## [What you should do]
Count the lines in the listing below that contain the word "Expand". Give only the number.

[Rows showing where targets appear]
* * *
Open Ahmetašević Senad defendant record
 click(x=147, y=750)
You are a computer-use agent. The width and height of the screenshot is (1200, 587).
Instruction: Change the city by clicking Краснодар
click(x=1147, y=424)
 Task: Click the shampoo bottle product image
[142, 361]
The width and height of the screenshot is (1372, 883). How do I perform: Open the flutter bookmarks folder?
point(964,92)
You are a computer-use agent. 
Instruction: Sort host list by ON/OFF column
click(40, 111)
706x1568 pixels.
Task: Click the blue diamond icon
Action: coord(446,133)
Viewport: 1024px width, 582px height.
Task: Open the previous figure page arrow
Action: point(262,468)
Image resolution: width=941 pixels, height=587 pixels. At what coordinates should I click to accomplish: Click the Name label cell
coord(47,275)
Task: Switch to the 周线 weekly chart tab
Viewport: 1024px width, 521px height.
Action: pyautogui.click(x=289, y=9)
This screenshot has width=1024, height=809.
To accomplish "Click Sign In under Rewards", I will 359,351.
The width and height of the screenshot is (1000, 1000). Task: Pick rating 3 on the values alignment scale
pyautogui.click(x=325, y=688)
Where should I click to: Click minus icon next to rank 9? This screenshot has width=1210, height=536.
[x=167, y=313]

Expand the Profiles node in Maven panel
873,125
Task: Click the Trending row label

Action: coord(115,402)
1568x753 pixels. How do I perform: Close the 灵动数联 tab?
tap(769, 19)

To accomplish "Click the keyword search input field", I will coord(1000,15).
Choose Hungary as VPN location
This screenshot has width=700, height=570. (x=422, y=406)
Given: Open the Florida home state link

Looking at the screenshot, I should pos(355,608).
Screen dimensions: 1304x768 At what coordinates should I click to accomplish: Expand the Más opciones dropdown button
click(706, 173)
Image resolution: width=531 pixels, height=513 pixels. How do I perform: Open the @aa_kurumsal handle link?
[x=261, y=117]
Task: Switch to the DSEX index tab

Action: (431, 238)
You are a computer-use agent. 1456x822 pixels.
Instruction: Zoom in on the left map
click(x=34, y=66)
* * *
## [Output for this exercise]
2